As with the books, this harsh terrain is a background for a beautiful story about friendship and its heartbreak. The early episodes have an evocative, almost dreamlike power as Lenu and Lila wander through the streets, enter a dark basement possibly run by Achille or walk in the rain after an aborted trip to the beach. Through the rich voiceover we realize Lenu began to gain a new strength from Lila and something else as well, her own voice as a writer. One of the most intriguing and challenging aspects of this story is the question of fate. Is our course determined by class and environment? Would Lila have found an easy path towards a literary career had she been raised in a better home? Lenu has more choices and therefore grows up to apparently live a more comfortable life. One of the endearing elements here is how Lenu and Lila form a genuine bond that transcends their backgrounds. Never does any of this feel cheesy, the writing and acting have the authenticity of what schoolyard life truly feels like. Lila is like one of those brilliant minds everyone around her notices, but alas, life has a tendency to not be fair. A local man is murdered and Lila describes the details to Lenu with gripping detail, shrugging that she simply pulls it out of her head.
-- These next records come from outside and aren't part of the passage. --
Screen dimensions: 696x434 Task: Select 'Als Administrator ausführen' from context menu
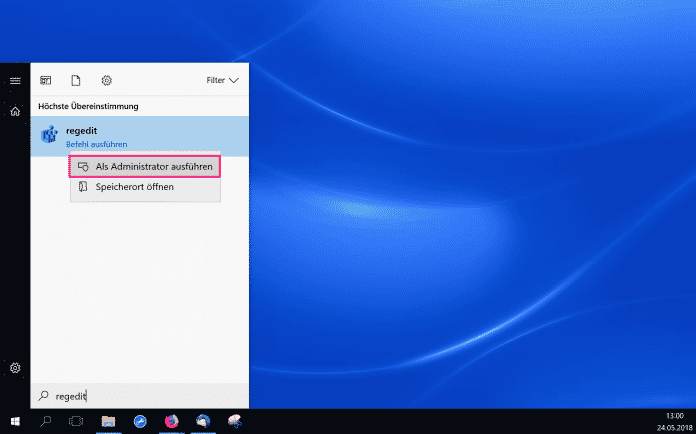tap(153, 166)
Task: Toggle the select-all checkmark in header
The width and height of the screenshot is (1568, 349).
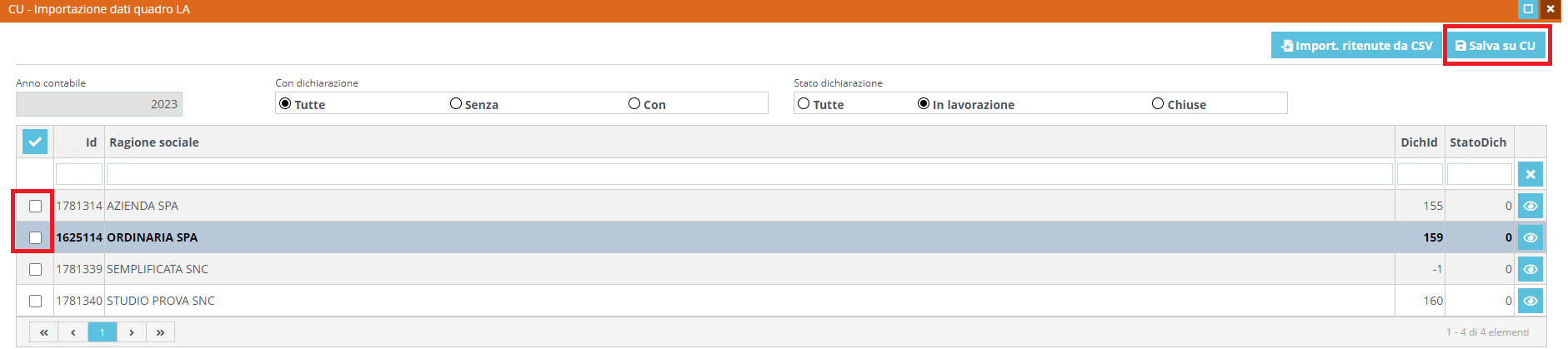Action: point(35,142)
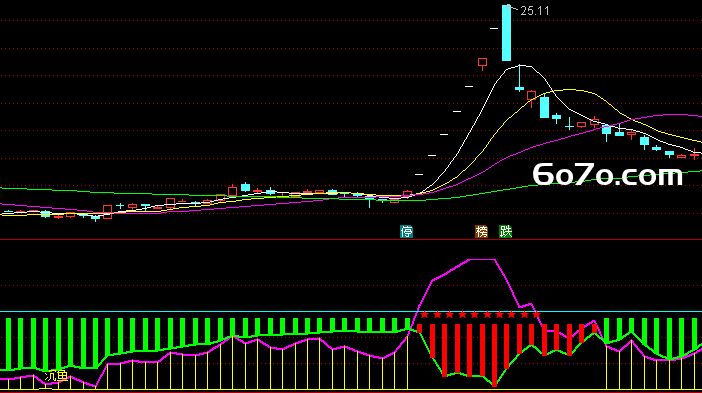
Task: Open the 6o7o.com watermark link
Action: coord(608,175)
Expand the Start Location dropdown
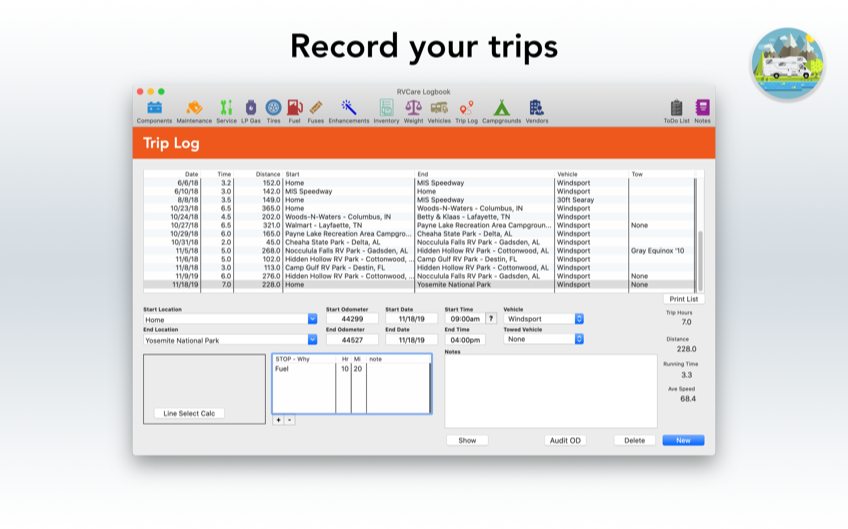The image size is (848, 529). [312, 320]
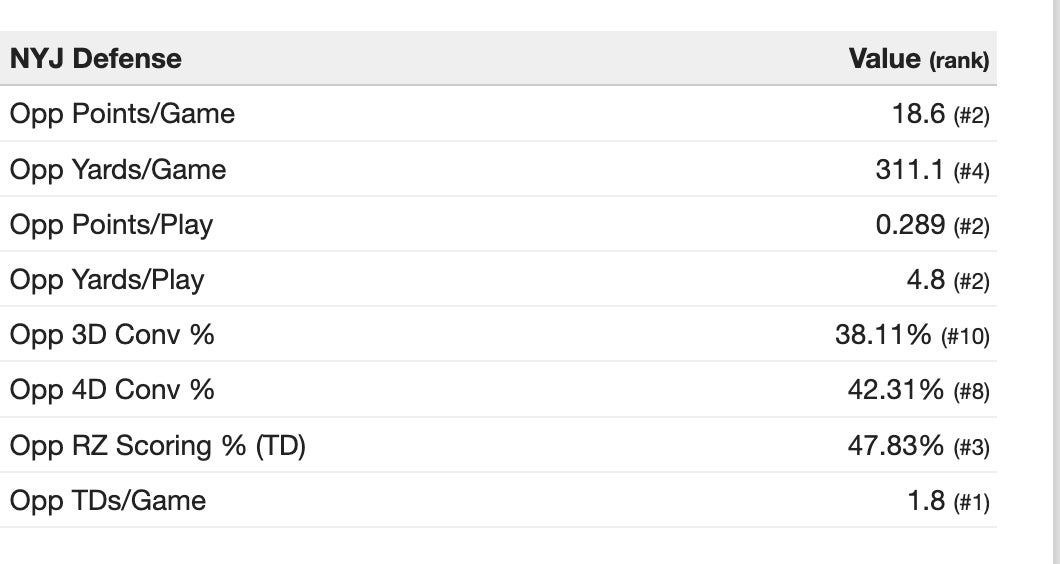Image resolution: width=1060 pixels, height=564 pixels.
Task: Select the Opp Yards/Play row label
Action: click(x=107, y=280)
“My Brilliant Friend” begins as a rich saga that promises to take us on an immense journey of growth. It focuses on two friends, but it’s really about how we are but travelers in this life, dealt certain cards, some of which we will stubbornly try to defy. It returns to an Italy from the past, evoking that powerful sense that every life being lived now began somewhere left behind.

My Brilliant Friend” season one premieres Nov. 18 and airs Sundays at 9 p.m. ET on HBO.